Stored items

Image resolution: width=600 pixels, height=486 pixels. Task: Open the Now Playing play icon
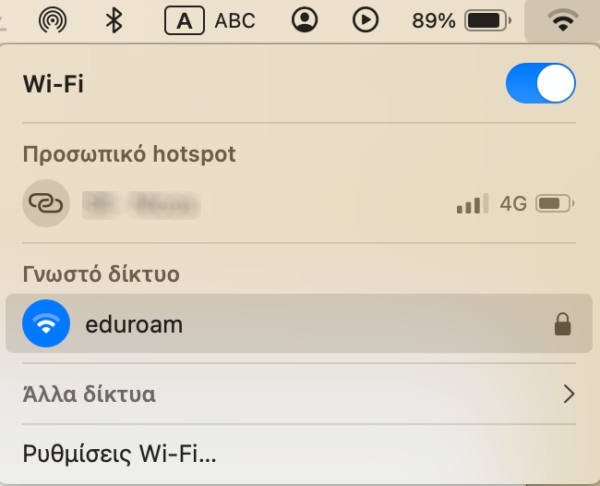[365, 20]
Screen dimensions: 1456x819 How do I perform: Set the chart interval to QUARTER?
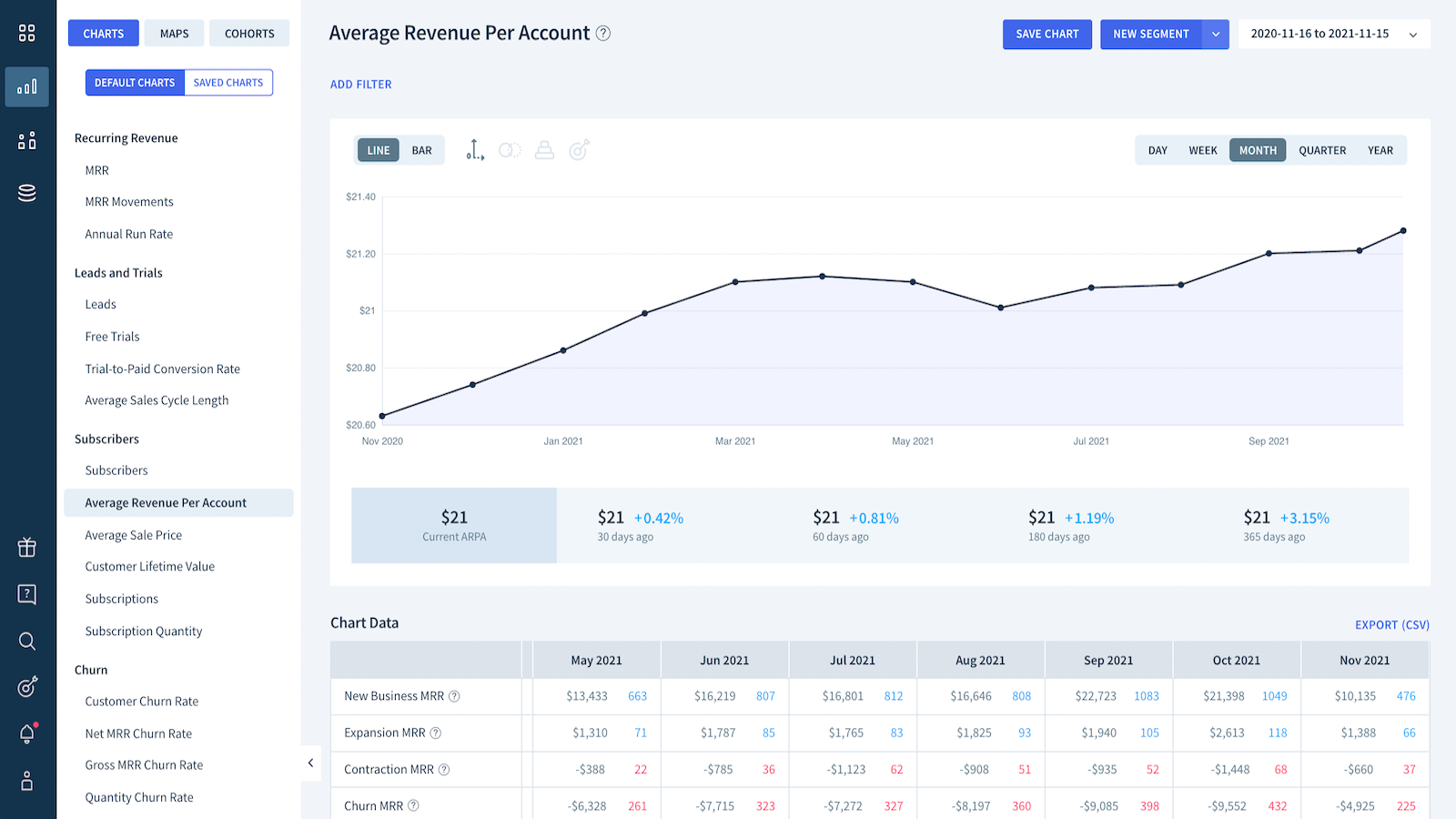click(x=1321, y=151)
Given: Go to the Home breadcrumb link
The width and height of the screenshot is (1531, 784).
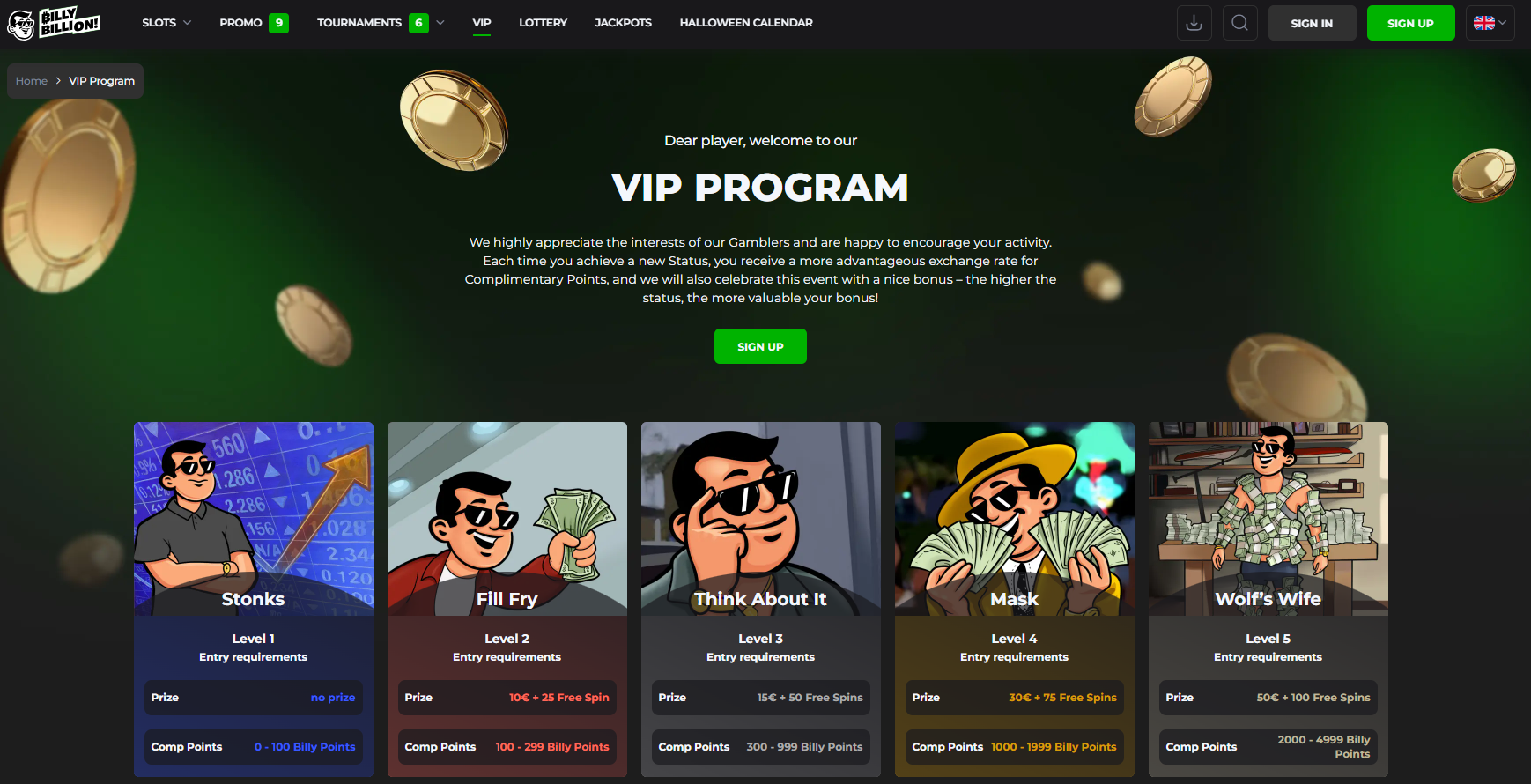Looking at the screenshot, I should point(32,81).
...
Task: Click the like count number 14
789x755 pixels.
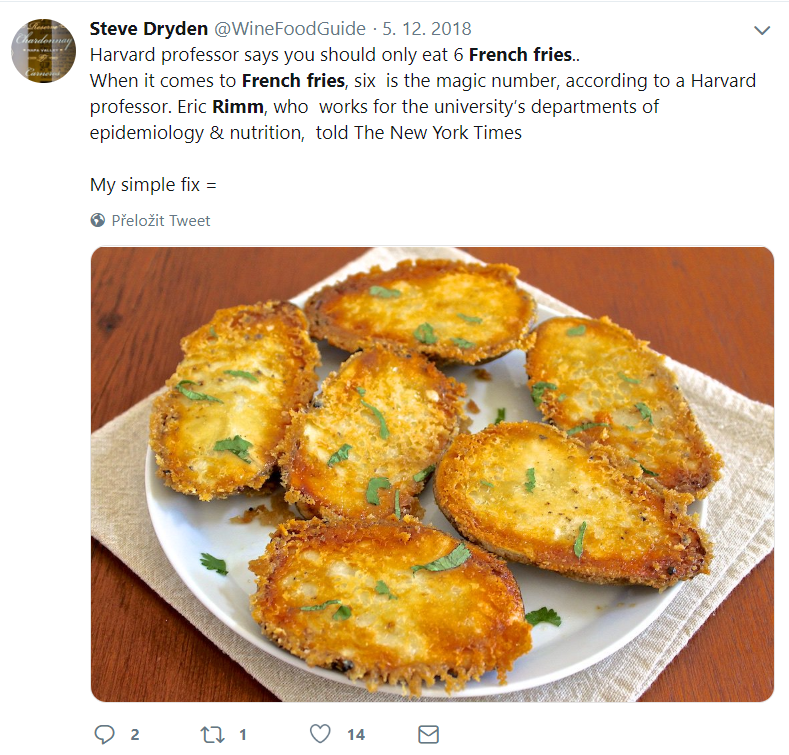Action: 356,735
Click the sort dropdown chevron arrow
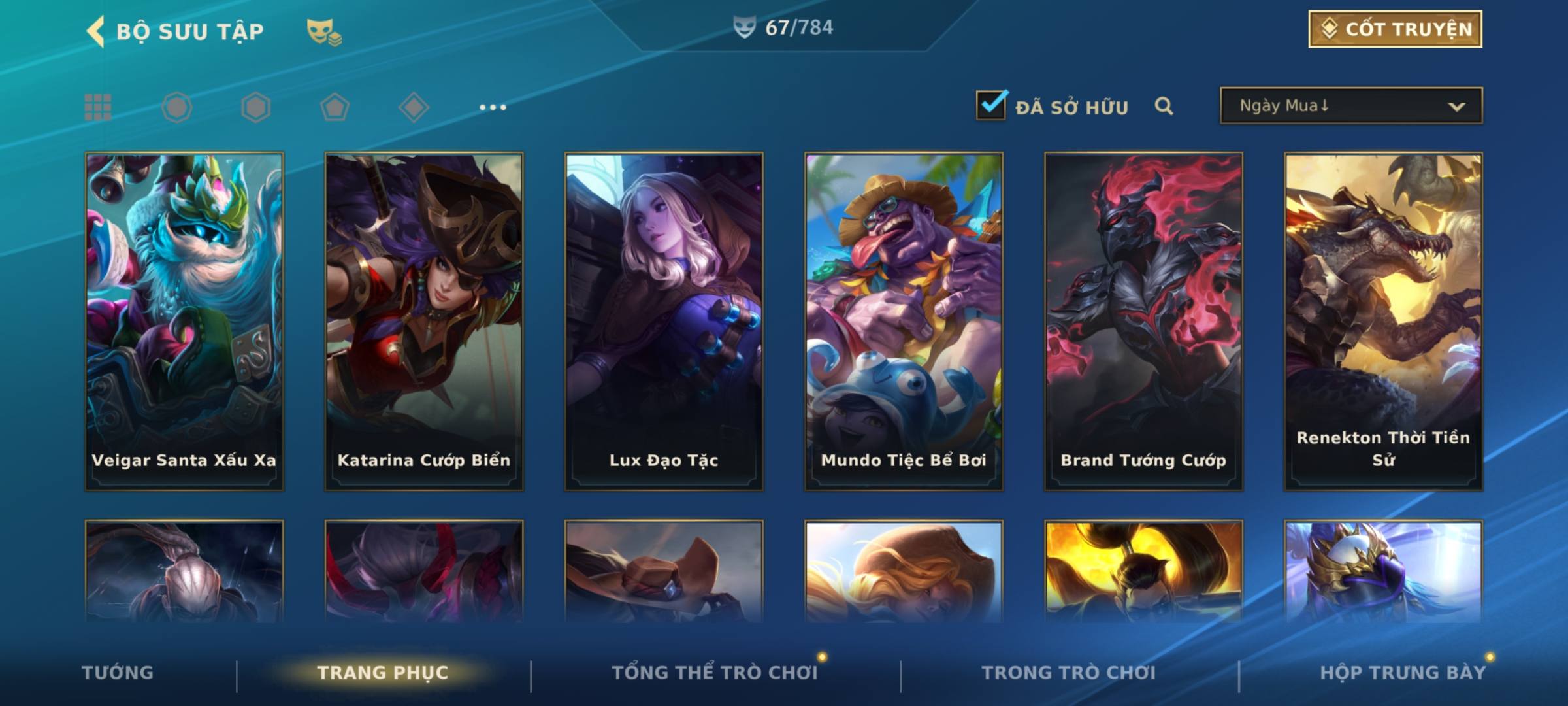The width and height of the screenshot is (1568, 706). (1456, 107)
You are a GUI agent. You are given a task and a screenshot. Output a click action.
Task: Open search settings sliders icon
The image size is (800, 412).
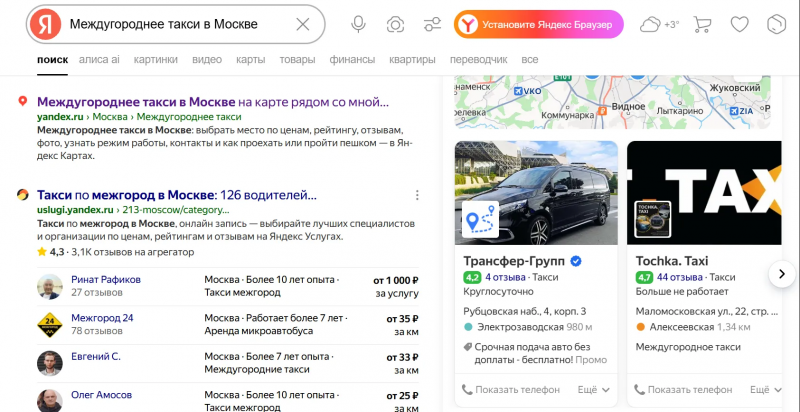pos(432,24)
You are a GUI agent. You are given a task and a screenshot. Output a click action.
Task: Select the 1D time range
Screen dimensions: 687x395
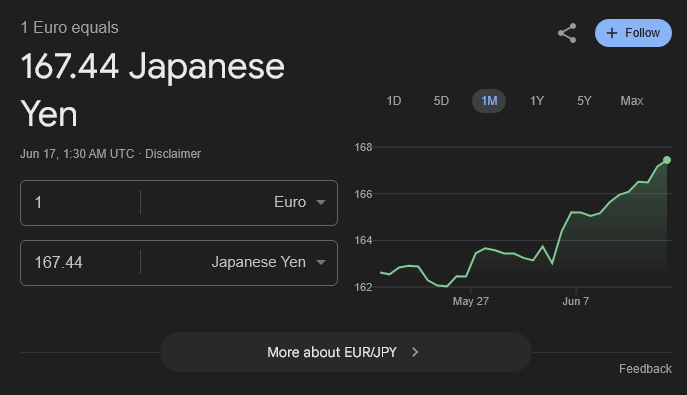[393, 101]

- [Problem statement]:
Please output, exactly as written, the lines above from the one holding "Image resolution: width=600" through the one holding "Given: Go to the Home breadcrumb link", both included, with the pictures omitted.

- [Response to the exercise]:
Image resolution: width=600 pixels, height=486 pixels. Task: Open the Now Playing play icon
[365, 20]
Screen dimensions: 1456x819 How do I perform: Set the chart interval to QUARTER?
click(x=1321, y=151)
Given: Go to the Home breadcrumb link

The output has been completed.